Os dados significativos acerca das verbaliza e observações durante a consulta de enfermagem eram registradas em uma ficha individual; durante os encontros com o grupo, em um diário de campo. Estes dados após agrupados e analisados, retornavam ao grupo para serem discutidos e validados servindo como subsídios para a elaboração do plano de ações. Com isso criava-se, um vínculo forte com as gestante e puérperas, um elo de comunicação com o grupo, com o profissional enfermeiro e com o posto de saúde.

O primeiro encontro, constituiu-se em um momento de interação e de troca de experiências, onde cada uma, exteriorizou suas dúvidas e expectativas em relação aos temas a serem abordados. A partir das experiências relatadas, busquei trazer informações acerca de temas que constituíam-se em dúvidas exteriorizadas, tais como o funcionamento dos órgãos reprodutores masculino e feminino, aleitamento materno, planejamento familiar, preparo para o parto e cuidados com o recém-nascido, dentre outros.

Ao longo dos encontros, valorizávamos o diálogo, a troca de saberes, a comunicação, a reflexão crítica, constituindo-se desta forma, em uma prática educativa, buscando uma nova ação, uma postura reflexivo-crítica, tanto individual quanto coletiva, em que as gestantes se perceberam como sujeitos com possibilidade de construção de sua cidadania.

Todos esses esforços visaram assegurar medidas do acesso, da cobertura e da qualidade do acompanhamento no pré-natal, da assistência ao parto, puerpério, neonatal e principalmente humanizar a assistência à gestante e ao recém-nascido com atitude ética e solidária, na perspectiva do direito à cidadania.

No puerpério, as mulheres retornavam com os recém-nascidos para a unidade de saúde. Nesta fase, através da consulta de enfermagem à puérpera e ao recém-nascido, buscava-se detectar as deficiências em relação aos cuidados, sendo a chave para a estimulação da consciência crítica, da participação e co-responsabilidade para o exercício da cidadania.

 

4 - APRESENTANDO OS RESULTADOS

A implementação da consulta de enfermagem as gestantes e puérperas teve como um dos objetivos, a redução da mortalidade infantil , o baixo peso ao nascer, o aumento da cobertura vacinal, o incentivo ao aleitamento materno, o aumento da cobertura e qualidade do pré-natal e a reorganização do serviço de saúde, garantindo acesso, acolhimento, eqüidade e resolutividade.

* [Suas tarefas]
• a. Transcreva literalmente o trecho do relato sobre a consulta de enfermagem a gestantes e puérperas que vai de "4 - APRESENTANDO" até "eqüidade e resolutividade.", inclusive.
• b. Dê continuidade ao relato sobre a consulta de enfermagem a gestantes e puérperas a partir da última frase apresentada.

* [Dados armazenados]

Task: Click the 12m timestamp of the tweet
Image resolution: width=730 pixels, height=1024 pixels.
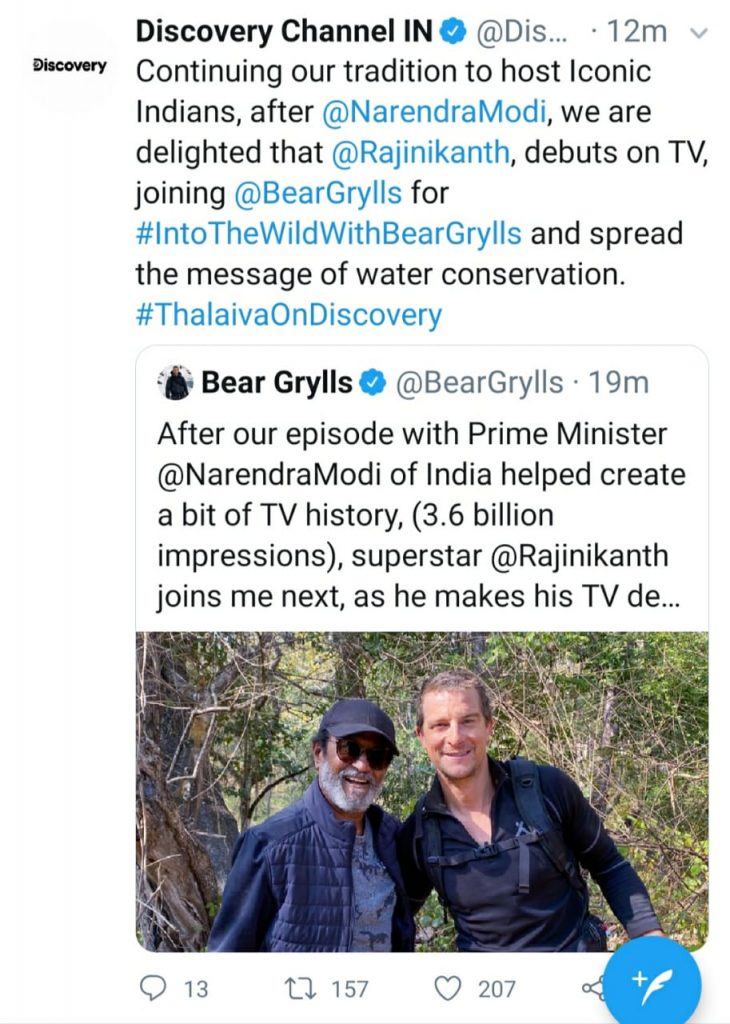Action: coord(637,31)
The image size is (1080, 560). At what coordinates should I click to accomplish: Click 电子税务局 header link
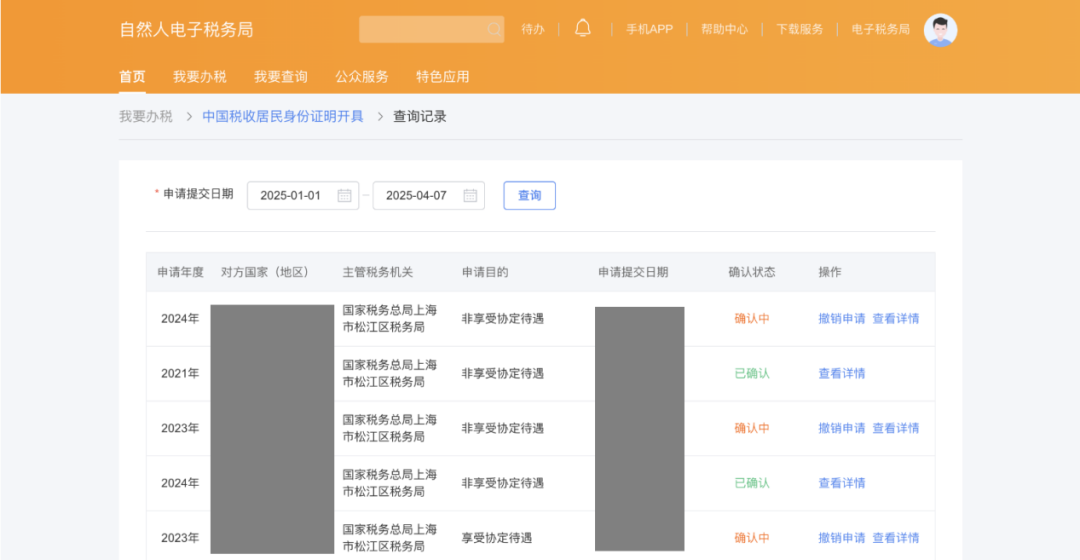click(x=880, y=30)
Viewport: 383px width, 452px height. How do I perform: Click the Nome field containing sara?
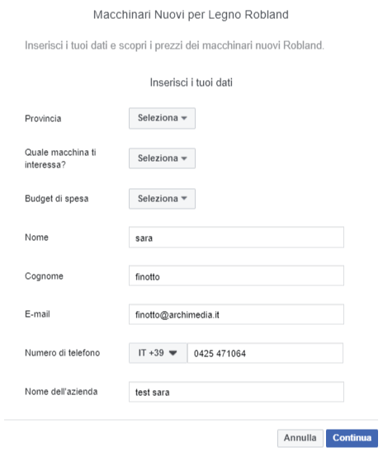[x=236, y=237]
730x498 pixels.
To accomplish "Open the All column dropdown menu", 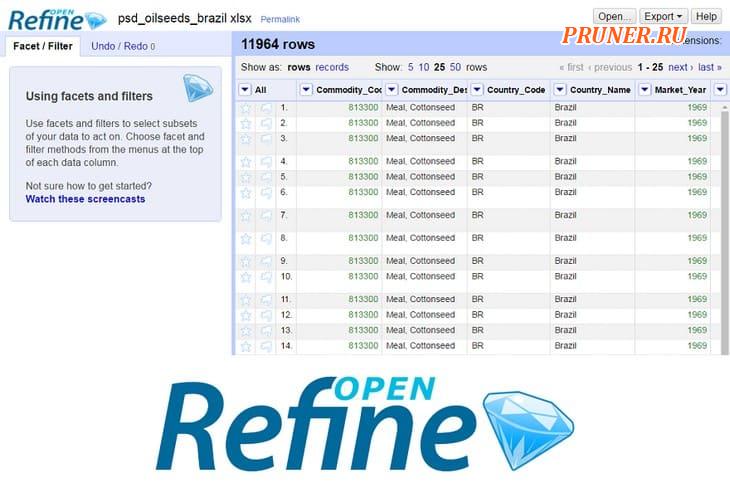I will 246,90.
* * *
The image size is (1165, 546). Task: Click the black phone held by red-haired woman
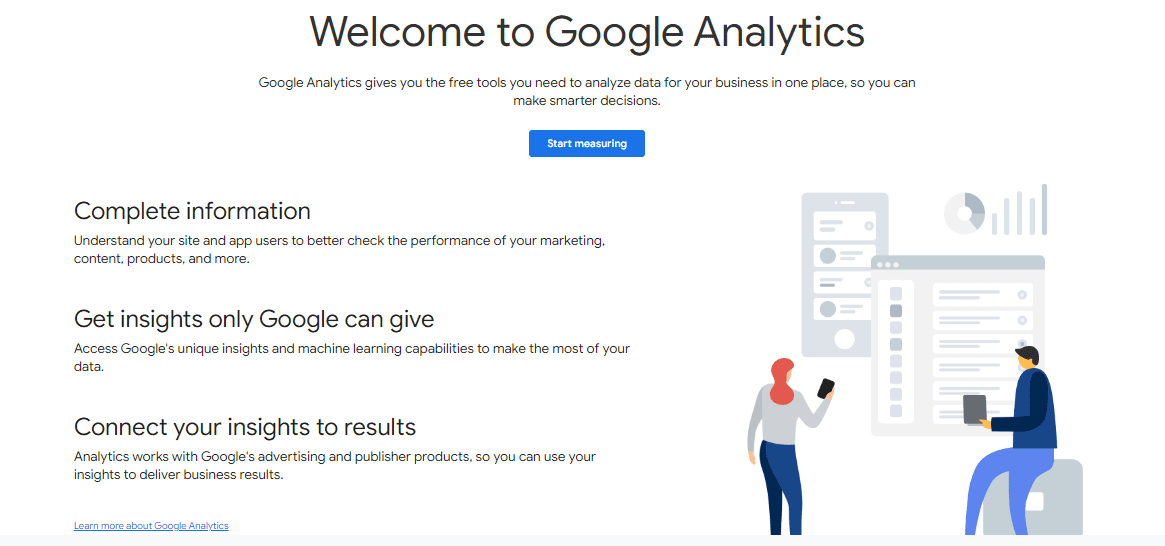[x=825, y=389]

* [Respostas por item]
• a.
4 - APRESENTANDO OS RESULTADOS

A implementação da consulta de enfermagem as gestantes e puérperas teve como um dos objetivos, a redução da mortalidade infantil , o baixo peso ao nascer, o aumento da cobertura vacinal, o incentivo ao aleitamento materno, o aumento da cobertura e qualidade do pré-natal e a reorganização do serviço de saúde, garantindo acesso, acolhimento, eqüidade e resolutividade.

• b.
A partir da implementação da consulta de enfermagem e das reuniões com o grupo de gestantes e puérperas, verificou-se alteração nos dados epidemiológicos do município, através da diminuição do coeficiente de mortalidade infantil de 24,19% para zero; diminuição do coeficiente de mortalidade neonatal que era de 16,16% passando para zero. Como significativo ainda, convém salientar o aumento dos indicadores de imunizações, que em alguns casos chegando a atingir mais de 100% da meta prevista.

 

5 - CONSIDERAÇÕES FINAIS

Os dados objetivos demonstram a importância da consulta de enfermagem como um processo educativo em que a participação da enfermeira interagindo com as clientes, pode mudar a realidade através da educação em saúde. Demonstram, também como medidas consideradas simples podem mudar a realidade de saúde de uma comunidade. O conhecimento a informação recebidas durante os encontros e na consulta de enfermagem, certamente oportunizou a busca da cidadania.

Para finalizar trazemos para reflexão Freire (1987) que diz que a não socialização do saber é uma forma de dominação, fazendo com que o usuário seja mero dependente do saber e os detentores do saber, donos da verdade, impedindo assim uma comunicação ampla e franca.

 

Referências bibliográficas

ALMEIDA, M. C. P. de & ROCHA, S. M. M. (org.) O trabalho de enfermagem. São Paulo: Cortez, 1997.

FREIRE, P. Pedagogia do Oprimido. 17 ed. Rio de Janeiro: Paz e Terra, 1987.

OREM, D. Nursing: concepts of pratice. 3 ed. New York: McGra-Hill, 1985.

VANZIN, N. S.; NERY, M. E. Consulta de enfermagem: uma necessidade social. Porto Alegre: RM&G, 1996.

WALL, M. L.; CARRARO, T. E. A metodologia da assistência: um elo entre a enfermeira a mulher-mãe. Revista Texto e Contexto. Florianópolis, v. 9, n. 2, pt. 2, p. 778-791, mai./ago., 2000.